--- Your objective ---
Please rescale the entries between the lines holding "The width and" and "pyautogui.click(x=767, y=694)", inclusive, writing out only those lines, requests included, with the pictures left out. Multiply every click coordinate in the answers by 0.35 and round it to a whole number, with halves rounded up.

--- Input for this task ---
((
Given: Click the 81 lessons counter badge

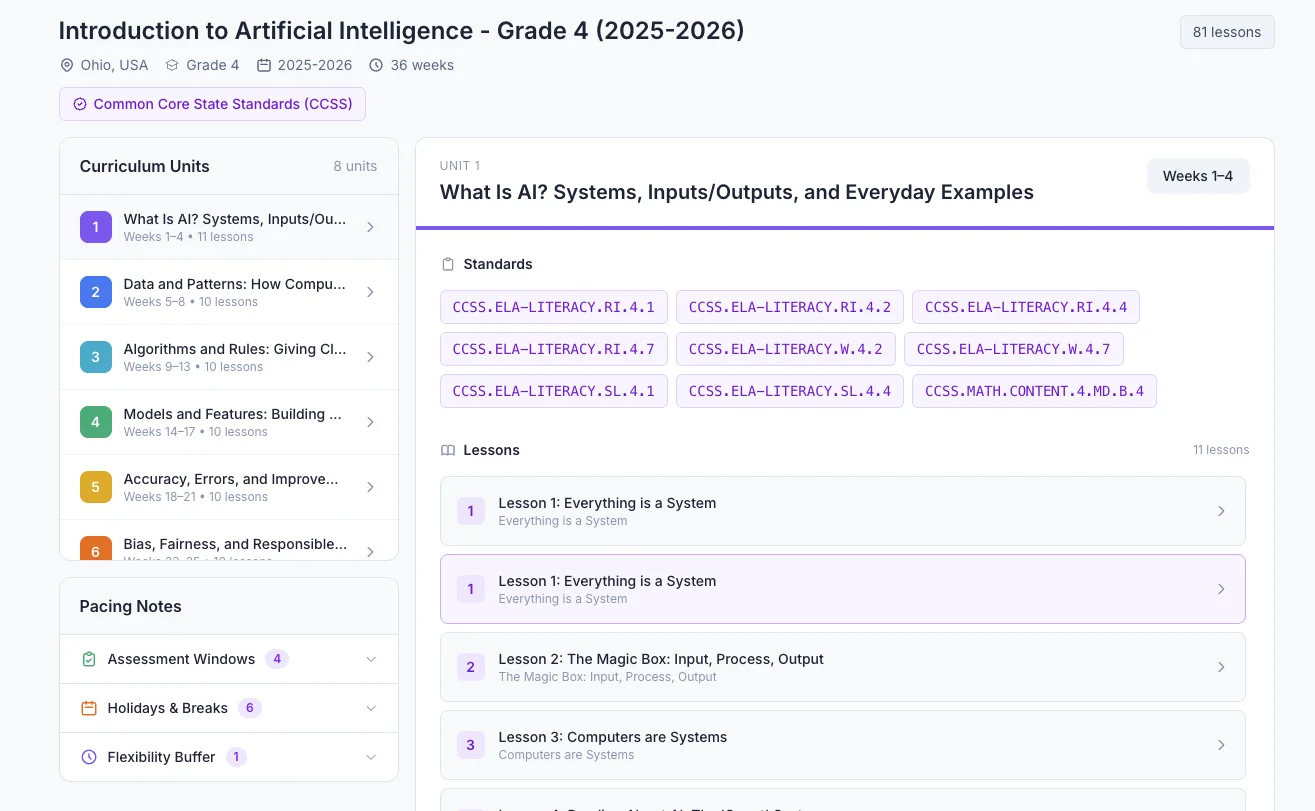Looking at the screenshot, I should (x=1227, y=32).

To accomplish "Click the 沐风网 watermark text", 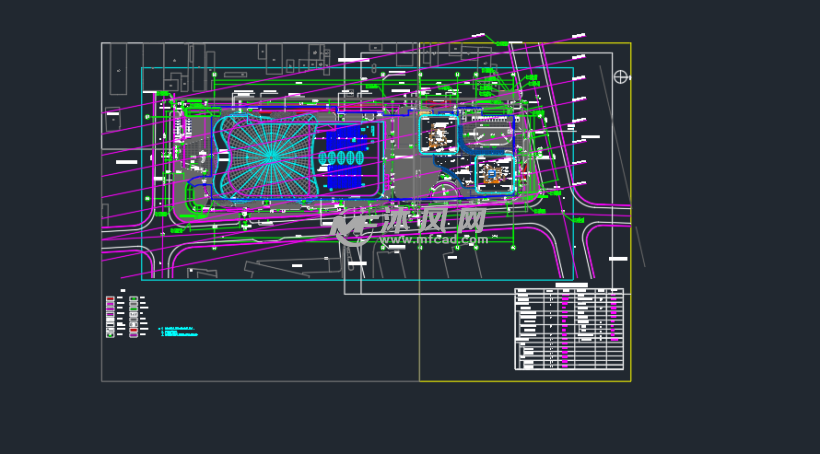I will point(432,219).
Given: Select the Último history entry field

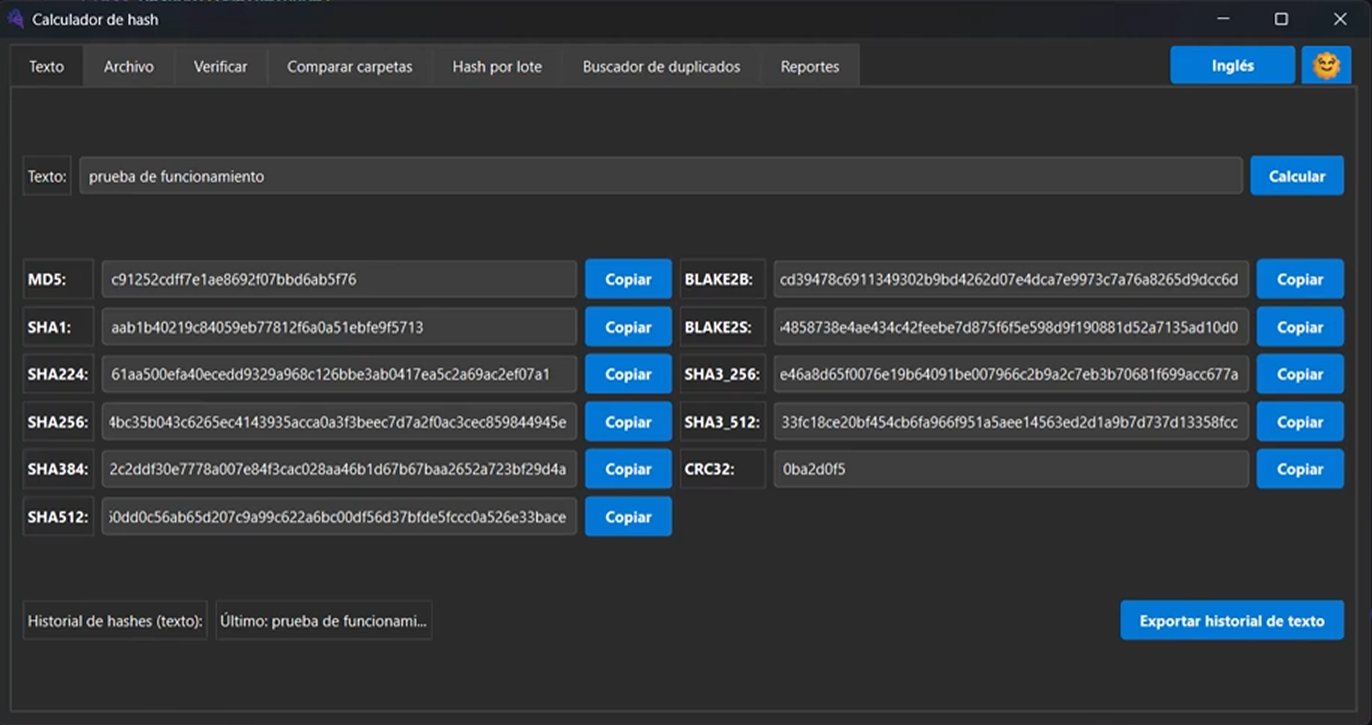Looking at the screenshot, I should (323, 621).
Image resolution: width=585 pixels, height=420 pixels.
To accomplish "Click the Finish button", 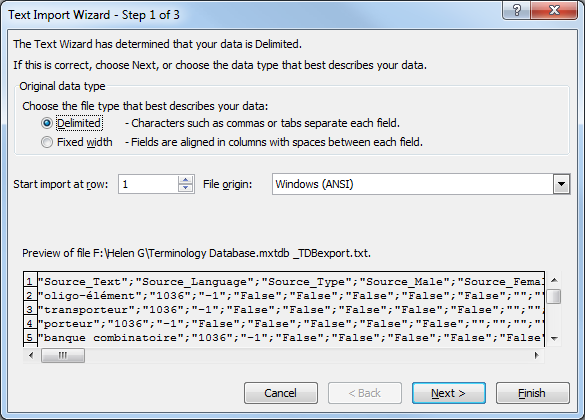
))
((
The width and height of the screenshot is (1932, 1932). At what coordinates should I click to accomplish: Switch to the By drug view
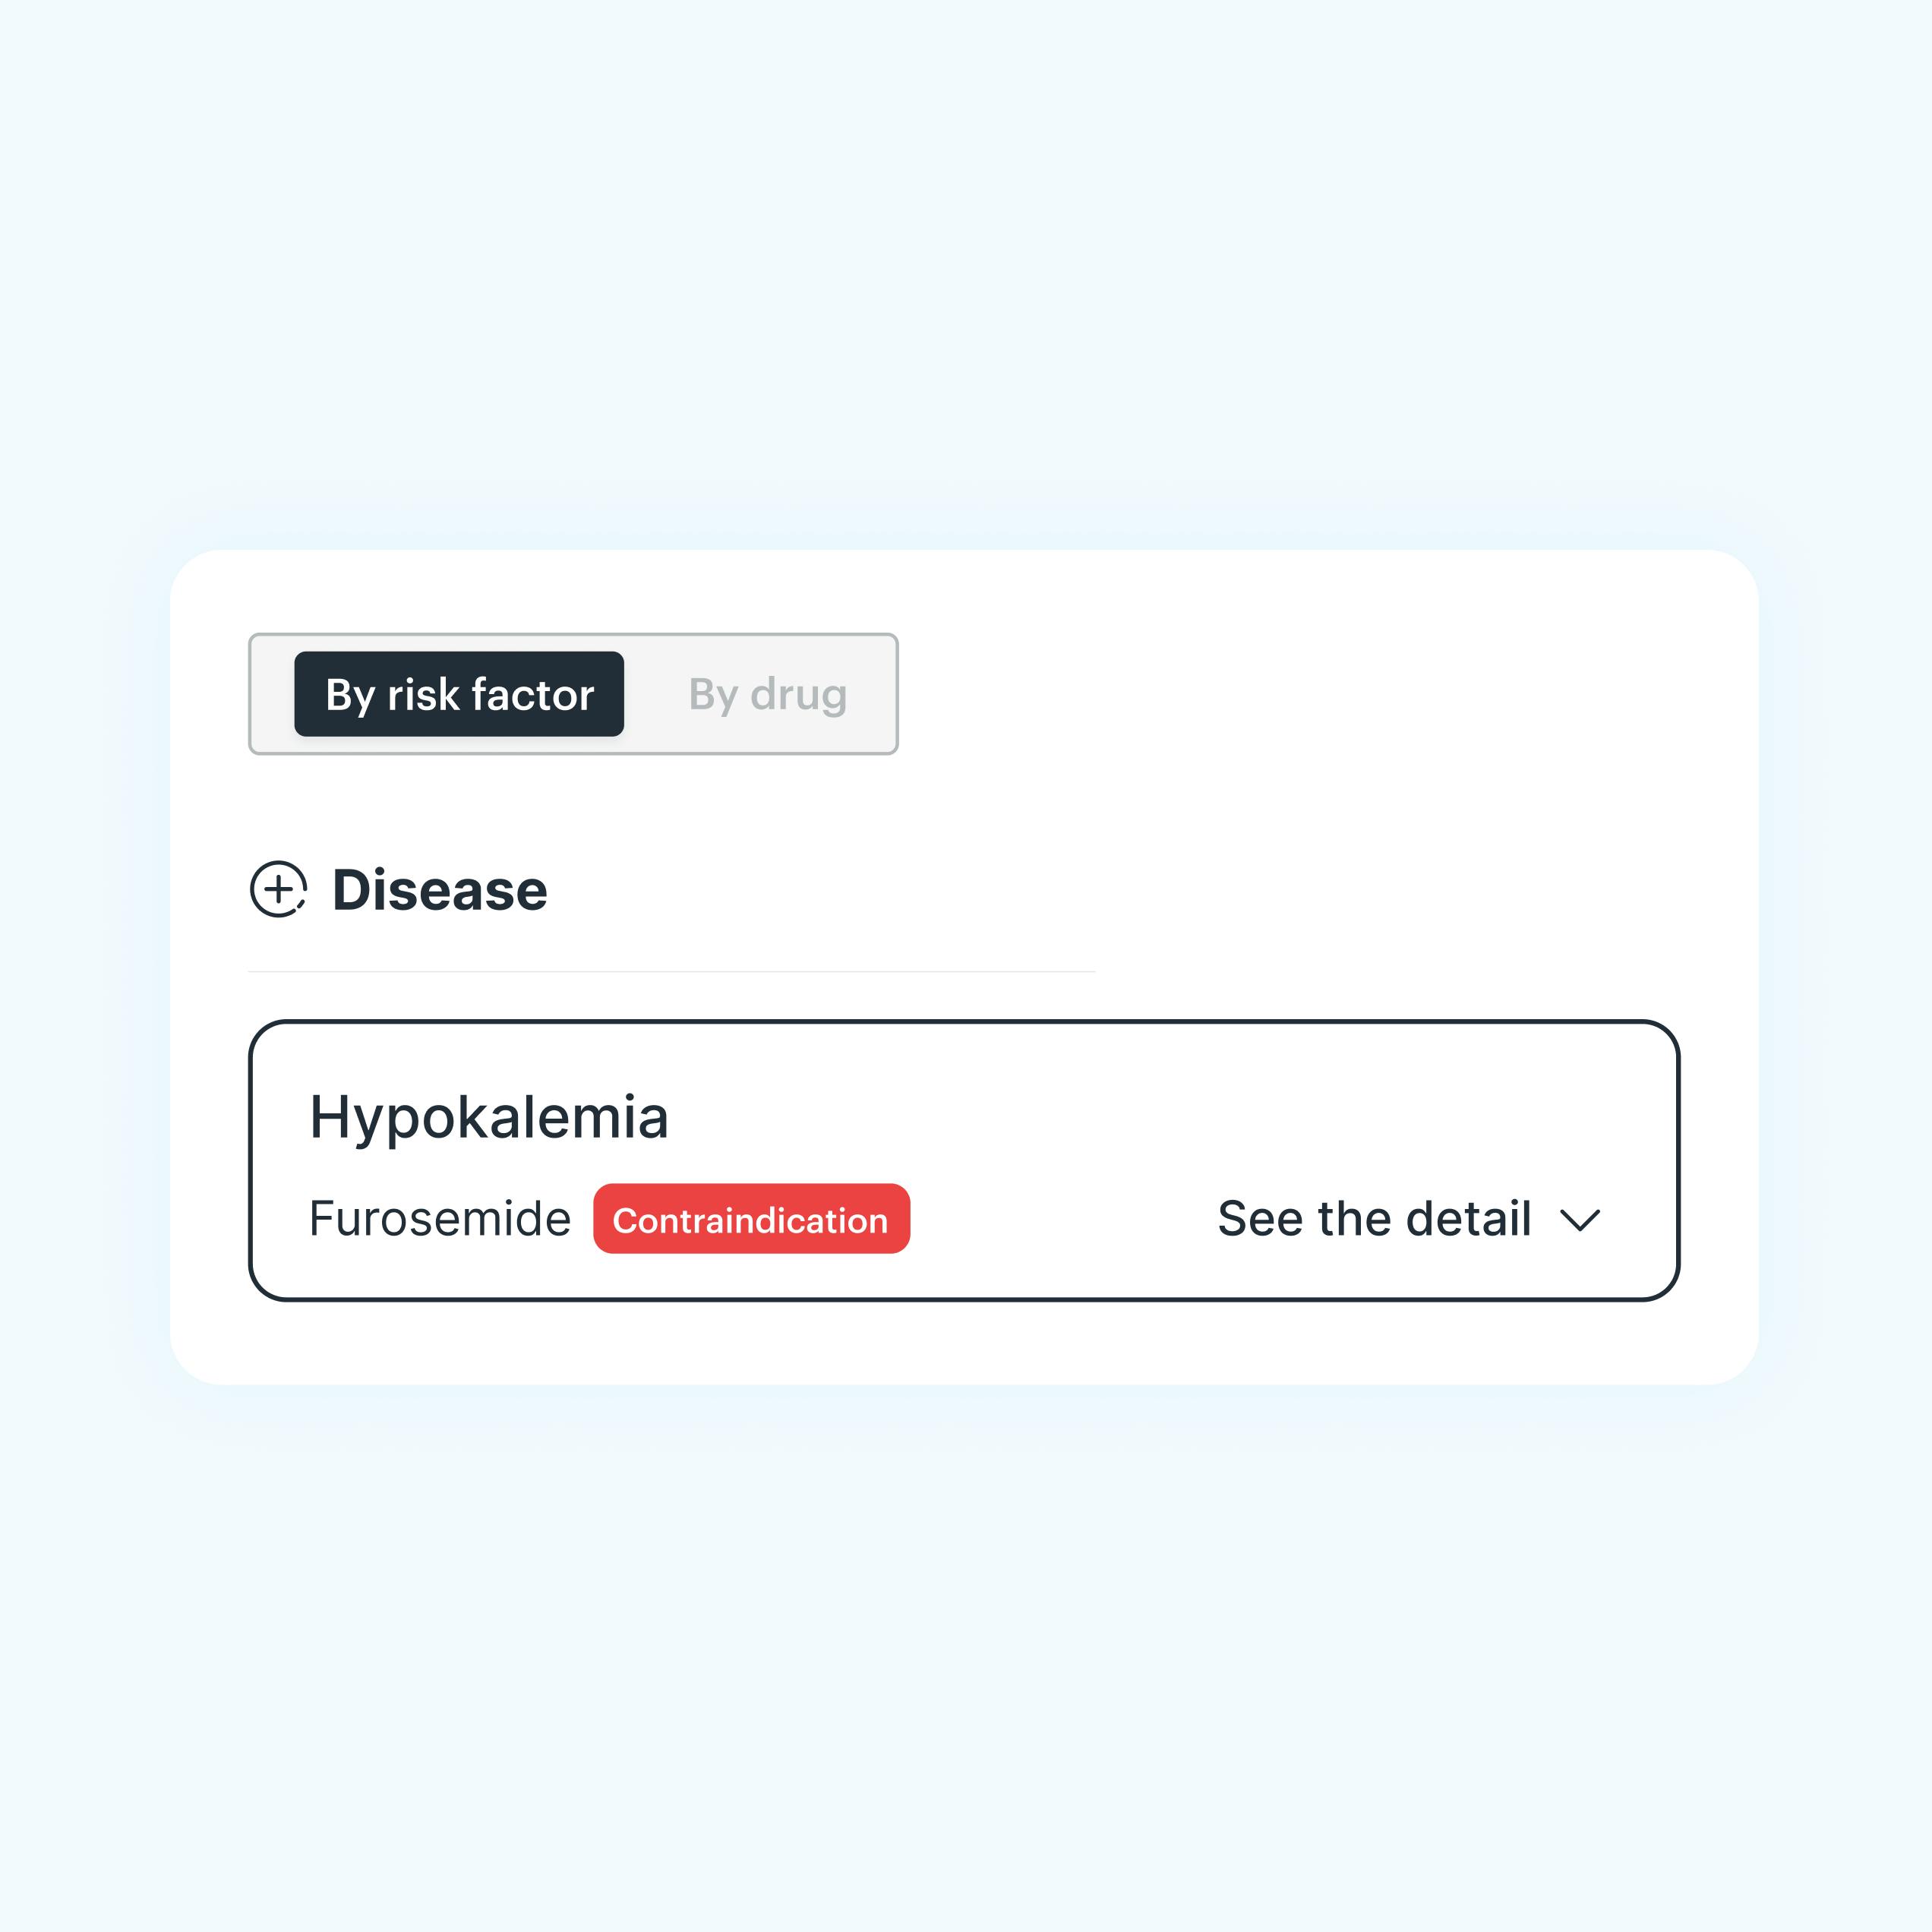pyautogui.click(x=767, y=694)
))
--- Problem solution ---
The width and height of the screenshot is (1932, 1932). At what coordinates should I click to accomplish: Switch to the By drug view
pyautogui.click(x=268, y=243)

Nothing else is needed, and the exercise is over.